START PASSAGE SHOWN
The four global forces – demographics, resource demand, globalisation and climate change, entwined with the fifth force, technology, will shape the future (Smith, 2010). Hedely Beare’s (2001) ‘I am the future’s child’ questions the design of pedagogy, curriculum and assessment in schools to equip children for the future world. The world is changing, a service economy driven by information, knowledge, and innovation has displaced the industrial economy, thereby reshaping business and workplaces (Kay, 2010), and this preludes the need for an education which prepares students for the economic, workforce and citizenship opportunities and demands of the 21st Century.
Sir Ken Robinson (2006) contests the role of schooling, academic inflation, antiquated belief of academic superiority equaling intelligence, and the strangle hold on creativity. He advocated the need to re-think the fundamental principles of education and reconceptualising the richness of human capacity, towards educating ‘the whole being’.
Recognizing the profound gap in preparing students for the future workforce, a coalition of the business community (Apple, Intel, Adobe, HP, etc.), education leaders (Pearson, Cengage, Education First, etc.), and policy makers in the USA known as The Partnership for 21st Century Skills (P21) have created a millennium model of learning that incorporates the essential 21st Century Skills into the system of education. They called this the 21st Century Skills and Learning Framework which focuses on the skills, knowledge, expertise and literacies which embody 21st century learning and teaching geared to achieving holistic student outcomes. In this framework, students are encouraged to learn using real world data through inquiry, collaboration and communication.
END PASSAGE SHOWN
START SUPPLIED MATERIAL
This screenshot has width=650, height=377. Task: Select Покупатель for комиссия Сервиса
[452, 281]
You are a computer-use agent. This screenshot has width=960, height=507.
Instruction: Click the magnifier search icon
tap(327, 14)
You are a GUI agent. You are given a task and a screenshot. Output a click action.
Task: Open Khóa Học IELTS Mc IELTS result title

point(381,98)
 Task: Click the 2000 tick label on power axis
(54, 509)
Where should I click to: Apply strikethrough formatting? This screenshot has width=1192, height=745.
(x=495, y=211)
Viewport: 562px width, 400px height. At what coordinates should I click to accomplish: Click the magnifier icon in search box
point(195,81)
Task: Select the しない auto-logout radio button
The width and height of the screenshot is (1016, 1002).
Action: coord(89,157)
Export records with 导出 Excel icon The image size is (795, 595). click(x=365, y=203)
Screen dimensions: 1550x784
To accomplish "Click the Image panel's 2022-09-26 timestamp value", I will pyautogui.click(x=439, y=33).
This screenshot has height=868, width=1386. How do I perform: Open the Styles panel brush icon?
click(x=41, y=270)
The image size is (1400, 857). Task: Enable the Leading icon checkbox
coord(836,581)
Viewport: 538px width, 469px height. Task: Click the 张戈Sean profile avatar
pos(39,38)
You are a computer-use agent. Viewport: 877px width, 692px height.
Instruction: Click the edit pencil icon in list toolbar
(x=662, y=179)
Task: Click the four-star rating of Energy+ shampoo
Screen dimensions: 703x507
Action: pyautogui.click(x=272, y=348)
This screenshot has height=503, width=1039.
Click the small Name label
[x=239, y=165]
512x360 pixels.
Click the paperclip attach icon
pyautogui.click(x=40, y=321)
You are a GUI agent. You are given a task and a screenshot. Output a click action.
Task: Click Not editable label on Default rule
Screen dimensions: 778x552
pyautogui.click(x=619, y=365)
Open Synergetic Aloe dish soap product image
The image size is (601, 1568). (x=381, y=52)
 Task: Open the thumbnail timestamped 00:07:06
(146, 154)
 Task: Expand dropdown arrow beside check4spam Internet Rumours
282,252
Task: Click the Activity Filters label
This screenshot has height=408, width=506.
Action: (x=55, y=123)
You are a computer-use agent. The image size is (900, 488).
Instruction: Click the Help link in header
END SUPPLIED MATERIAL
WHAT IS EXPECTED. Copy the passage on 21st-century education, from "Sir Ken Robinson" to "educating ‘the whole being’.".

RESPONSE AREA.
Sir Ken Robinson (2006) contests the role of schooling, academic inflation, antiquated belief of academic superiority equaling intelligence, and the strangle hold on creativity. He advocated the need to re-think the fundamental principles of education and reconceptualising the richness of human capacity, towards educating ‘the whole being’.